Thomas Campbell, Esquire

2020 American Inns of Court Professionalism Award for the Seventh Circuit

ALEXANDRIA, VIRGINIA–After a COVID-19-related delay, Thomas Campbell has been selected to receive the prestigious 2020 American Inns of Court Professionalism Award for the Seventh Circuit. The pandemic has also forced the cancellation of this month’s Seventh Circuit Judicial Conference, where Campbell was to have received the award.

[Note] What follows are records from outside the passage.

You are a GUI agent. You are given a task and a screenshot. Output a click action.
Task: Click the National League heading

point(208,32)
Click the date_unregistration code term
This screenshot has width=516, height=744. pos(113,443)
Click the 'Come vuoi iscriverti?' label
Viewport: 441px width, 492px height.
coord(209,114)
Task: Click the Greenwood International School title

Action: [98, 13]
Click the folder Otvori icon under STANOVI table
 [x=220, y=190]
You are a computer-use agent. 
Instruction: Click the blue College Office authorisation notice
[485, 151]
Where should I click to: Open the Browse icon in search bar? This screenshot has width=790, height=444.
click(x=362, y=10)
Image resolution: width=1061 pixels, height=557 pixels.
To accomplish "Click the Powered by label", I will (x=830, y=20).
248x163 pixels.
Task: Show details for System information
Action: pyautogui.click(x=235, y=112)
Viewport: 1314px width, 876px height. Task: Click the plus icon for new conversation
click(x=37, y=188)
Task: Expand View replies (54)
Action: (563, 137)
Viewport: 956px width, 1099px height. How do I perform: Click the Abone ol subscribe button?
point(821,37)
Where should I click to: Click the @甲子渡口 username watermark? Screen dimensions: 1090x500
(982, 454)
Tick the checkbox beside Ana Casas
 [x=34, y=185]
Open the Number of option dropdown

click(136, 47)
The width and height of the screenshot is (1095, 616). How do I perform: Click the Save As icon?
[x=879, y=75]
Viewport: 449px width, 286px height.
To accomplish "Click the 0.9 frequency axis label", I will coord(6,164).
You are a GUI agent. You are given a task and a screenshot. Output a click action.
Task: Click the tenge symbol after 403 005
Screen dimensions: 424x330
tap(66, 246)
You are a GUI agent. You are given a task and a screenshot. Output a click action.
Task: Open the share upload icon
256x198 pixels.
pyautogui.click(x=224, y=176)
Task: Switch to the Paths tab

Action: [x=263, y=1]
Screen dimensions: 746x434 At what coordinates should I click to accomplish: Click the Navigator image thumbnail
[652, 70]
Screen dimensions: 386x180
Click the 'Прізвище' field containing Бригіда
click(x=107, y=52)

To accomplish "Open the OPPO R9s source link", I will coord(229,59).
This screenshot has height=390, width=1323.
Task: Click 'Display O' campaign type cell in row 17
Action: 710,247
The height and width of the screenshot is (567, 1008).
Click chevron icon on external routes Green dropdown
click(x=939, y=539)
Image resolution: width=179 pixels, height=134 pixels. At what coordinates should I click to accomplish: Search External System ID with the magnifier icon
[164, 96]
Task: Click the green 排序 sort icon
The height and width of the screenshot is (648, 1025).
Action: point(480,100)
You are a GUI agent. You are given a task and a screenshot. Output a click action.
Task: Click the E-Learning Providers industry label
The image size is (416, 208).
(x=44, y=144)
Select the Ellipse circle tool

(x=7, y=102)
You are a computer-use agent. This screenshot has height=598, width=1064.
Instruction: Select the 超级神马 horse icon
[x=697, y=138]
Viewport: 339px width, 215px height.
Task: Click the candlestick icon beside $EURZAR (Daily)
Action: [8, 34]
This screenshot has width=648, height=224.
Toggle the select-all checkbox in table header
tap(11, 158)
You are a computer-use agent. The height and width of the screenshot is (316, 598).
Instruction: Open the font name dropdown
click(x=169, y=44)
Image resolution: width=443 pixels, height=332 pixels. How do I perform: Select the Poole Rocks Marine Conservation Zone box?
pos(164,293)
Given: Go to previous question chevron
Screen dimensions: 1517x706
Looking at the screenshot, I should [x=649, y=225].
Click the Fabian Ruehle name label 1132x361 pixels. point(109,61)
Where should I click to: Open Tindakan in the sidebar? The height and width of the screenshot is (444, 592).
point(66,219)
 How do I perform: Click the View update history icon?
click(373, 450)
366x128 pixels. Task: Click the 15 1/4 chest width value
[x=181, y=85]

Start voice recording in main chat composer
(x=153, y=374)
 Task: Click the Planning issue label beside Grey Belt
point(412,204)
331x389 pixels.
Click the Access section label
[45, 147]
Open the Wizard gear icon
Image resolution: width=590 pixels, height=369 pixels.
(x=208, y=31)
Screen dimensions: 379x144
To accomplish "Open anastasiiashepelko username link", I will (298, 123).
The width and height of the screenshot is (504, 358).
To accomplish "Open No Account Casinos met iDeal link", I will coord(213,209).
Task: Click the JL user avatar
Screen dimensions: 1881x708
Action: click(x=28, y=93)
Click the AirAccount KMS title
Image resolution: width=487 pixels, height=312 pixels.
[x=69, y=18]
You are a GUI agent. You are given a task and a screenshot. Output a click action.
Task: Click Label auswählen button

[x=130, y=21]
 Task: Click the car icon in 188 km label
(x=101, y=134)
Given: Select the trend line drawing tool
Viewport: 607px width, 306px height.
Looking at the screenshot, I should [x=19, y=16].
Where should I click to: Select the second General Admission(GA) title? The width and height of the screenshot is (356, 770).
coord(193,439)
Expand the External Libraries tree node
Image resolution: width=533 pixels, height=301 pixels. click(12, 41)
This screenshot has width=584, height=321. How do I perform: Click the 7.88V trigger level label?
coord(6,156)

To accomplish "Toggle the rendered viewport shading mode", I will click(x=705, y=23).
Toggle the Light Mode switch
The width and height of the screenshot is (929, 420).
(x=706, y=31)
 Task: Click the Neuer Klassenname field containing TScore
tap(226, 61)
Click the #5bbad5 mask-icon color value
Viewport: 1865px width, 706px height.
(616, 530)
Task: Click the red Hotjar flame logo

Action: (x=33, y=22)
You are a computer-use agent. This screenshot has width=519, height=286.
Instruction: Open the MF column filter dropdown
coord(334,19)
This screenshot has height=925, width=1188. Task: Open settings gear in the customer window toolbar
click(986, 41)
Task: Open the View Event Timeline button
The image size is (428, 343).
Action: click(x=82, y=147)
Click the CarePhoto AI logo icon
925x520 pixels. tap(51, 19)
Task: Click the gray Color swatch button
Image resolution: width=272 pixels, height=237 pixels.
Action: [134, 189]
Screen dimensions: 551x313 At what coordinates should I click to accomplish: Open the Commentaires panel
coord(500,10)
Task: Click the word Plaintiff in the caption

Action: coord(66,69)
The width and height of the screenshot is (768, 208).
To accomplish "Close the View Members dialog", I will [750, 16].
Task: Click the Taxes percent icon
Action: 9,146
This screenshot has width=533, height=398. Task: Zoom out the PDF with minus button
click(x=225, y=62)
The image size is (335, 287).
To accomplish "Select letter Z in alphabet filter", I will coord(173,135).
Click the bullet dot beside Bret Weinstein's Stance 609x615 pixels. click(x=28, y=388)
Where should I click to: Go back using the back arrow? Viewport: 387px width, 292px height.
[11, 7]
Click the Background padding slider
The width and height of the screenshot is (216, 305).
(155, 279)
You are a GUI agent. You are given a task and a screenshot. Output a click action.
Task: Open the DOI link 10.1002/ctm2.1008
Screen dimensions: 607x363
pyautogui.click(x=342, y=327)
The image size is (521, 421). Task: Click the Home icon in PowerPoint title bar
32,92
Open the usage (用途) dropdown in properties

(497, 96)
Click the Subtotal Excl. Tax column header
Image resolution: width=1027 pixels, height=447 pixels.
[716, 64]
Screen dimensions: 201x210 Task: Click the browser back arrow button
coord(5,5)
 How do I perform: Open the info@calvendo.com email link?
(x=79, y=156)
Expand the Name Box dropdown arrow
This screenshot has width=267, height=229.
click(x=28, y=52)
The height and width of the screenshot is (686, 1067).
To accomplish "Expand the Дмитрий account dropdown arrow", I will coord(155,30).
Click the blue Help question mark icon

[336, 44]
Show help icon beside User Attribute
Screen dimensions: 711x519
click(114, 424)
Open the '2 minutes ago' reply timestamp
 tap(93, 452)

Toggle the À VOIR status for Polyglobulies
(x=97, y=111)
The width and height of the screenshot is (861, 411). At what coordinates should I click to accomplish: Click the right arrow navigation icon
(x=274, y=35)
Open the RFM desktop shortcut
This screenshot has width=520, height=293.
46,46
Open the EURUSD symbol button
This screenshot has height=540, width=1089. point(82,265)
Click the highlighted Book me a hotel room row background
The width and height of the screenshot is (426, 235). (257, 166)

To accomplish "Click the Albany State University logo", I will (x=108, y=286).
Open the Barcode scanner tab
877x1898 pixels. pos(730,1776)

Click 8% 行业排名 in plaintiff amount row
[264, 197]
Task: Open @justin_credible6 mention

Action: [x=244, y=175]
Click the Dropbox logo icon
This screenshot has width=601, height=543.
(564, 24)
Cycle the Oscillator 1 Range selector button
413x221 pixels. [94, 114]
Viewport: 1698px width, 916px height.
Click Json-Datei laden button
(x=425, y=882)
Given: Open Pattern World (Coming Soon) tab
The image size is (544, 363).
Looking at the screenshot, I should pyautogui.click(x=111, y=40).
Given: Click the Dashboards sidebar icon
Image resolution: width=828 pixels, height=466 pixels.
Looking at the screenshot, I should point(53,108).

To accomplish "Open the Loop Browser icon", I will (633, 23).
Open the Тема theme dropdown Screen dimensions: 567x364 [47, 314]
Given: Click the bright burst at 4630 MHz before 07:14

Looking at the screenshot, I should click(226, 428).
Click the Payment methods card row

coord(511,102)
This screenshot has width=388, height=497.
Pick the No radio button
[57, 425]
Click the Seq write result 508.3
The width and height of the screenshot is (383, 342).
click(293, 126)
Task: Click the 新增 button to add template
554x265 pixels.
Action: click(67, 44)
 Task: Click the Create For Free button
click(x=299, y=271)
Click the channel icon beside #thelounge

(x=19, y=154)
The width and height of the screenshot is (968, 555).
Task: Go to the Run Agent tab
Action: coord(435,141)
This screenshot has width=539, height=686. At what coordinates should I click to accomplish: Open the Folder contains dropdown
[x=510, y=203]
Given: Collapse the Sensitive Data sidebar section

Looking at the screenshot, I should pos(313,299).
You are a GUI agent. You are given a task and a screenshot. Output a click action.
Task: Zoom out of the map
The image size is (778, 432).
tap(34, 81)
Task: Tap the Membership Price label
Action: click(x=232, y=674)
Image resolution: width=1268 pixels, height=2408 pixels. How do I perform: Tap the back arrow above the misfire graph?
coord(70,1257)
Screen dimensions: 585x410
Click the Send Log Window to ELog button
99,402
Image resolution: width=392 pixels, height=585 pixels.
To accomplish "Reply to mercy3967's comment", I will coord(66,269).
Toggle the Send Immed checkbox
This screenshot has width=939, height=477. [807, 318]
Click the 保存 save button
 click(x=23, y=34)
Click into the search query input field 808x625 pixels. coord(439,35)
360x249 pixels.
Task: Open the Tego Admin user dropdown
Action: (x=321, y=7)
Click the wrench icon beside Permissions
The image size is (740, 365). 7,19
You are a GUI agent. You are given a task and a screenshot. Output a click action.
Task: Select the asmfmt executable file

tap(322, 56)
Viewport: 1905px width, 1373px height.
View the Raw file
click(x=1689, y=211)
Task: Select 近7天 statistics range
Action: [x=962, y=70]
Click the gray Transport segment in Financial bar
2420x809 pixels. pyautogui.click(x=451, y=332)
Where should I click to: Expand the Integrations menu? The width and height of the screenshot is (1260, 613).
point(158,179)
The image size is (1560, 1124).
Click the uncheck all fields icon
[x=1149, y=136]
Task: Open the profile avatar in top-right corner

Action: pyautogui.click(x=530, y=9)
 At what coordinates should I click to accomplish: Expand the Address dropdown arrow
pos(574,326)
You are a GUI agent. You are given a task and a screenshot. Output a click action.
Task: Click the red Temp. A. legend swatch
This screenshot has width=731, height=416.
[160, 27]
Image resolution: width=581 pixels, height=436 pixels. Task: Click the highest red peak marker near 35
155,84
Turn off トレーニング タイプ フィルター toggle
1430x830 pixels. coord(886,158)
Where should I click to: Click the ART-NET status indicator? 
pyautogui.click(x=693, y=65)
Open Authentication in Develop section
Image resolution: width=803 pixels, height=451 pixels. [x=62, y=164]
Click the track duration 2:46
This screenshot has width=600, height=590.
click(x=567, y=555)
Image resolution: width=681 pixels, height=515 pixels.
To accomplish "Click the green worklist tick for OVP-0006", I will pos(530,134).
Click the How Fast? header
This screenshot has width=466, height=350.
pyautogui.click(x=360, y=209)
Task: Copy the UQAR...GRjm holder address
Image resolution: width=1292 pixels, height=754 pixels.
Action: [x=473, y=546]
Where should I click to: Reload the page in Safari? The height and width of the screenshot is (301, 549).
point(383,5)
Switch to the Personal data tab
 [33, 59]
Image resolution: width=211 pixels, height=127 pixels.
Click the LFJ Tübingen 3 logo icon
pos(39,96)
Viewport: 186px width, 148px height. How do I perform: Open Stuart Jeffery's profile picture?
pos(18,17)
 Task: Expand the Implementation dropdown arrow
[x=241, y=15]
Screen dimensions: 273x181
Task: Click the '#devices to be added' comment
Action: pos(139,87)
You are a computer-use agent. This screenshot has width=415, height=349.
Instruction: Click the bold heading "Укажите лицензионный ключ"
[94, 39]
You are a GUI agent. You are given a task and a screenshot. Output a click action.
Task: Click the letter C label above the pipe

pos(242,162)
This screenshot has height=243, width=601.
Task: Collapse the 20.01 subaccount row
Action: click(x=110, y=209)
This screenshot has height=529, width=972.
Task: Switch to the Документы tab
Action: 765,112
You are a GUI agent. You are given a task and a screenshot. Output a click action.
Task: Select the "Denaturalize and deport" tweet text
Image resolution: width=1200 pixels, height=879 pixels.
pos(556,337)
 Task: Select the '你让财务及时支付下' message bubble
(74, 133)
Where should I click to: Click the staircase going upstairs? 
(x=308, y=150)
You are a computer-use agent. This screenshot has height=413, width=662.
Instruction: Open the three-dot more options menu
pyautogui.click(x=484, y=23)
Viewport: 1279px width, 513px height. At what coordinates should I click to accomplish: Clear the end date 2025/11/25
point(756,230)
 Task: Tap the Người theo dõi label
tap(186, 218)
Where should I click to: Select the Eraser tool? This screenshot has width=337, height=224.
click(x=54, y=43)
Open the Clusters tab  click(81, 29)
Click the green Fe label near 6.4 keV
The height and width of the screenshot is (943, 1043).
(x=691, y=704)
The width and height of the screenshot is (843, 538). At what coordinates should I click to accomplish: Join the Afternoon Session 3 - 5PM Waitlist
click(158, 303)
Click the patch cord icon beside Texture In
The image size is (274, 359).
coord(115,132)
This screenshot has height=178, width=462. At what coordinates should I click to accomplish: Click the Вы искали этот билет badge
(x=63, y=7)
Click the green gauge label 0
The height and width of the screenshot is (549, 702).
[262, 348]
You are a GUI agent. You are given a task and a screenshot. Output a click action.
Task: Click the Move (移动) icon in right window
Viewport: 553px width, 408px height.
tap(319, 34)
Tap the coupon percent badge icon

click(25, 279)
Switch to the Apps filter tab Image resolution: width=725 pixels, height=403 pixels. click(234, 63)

From 2005 until his retirement in 2018, Campbell was senior counsel at Baker McKenzie LLP in Chicago. Specializing in the trial of antitrust actions and business disputes, Campbell had more than 30 years of experience trying cases in industries as diverse as natural gas, health care, and even the manufacture of grand pianos. He was previously a partner at the firm Gardner, Carton & Douglas LLP.

“He was an excellent litigator—in many ways a lawyer’s lawyer—very intelligent and insightful,” says former colleague Roxane S. Busey, Esquire, who wrote in support of Campbell’s nomination for the award. “He loved the challenge of a trial and was often at his best before a judge or jury.”

Campbell also served as president and director of the Seventh Circuit Bar Association Foundation—an organization formed at his urging in 2012. The foundation sponsors educational programs for the legal community and the public featuring respectful discourse on such difficult topics as climate change, the war on drugs, and immigration. “None of these programs would have happened but for the leadership of Tom Campbell,” says Michael T. Brody, Esquire, of Jenner & Block LLP, who supported Campbell’s nomination for the award. “Tom envisioned a new role for the Seventh Circuit Bar Association as a sponsor of educational programs touching on topics of interest to an educated citizenry.”

Campbell is the author of Fighting Slavery in Chicago: Abolitionists, the Law of Slavery, and Lincoln, published by Ampersand, Inc., in 2009. The book tells the story of Chicago residents who formed a chapter of the Anti-Slavery Society and operated a station on the Underground Railroad, helping to free thousands of slaves and ensure Lincoln’s victory in the 1860 presidential election. He served as treasurer and member of the board of directors of the Abraham Lincoln Bicentennial Commission Foundation.  In 2014, Campbell was honored by the Abolition Institute, which works to end slavery in Mauritania.

He has also been active with the Chicago Symphony Orchestra and the Field Museum of Natural History.

Campbell earned his undergraduate degree in economics from Dartmouth College in 1965 and his law degree from Cornell Law School in 1968.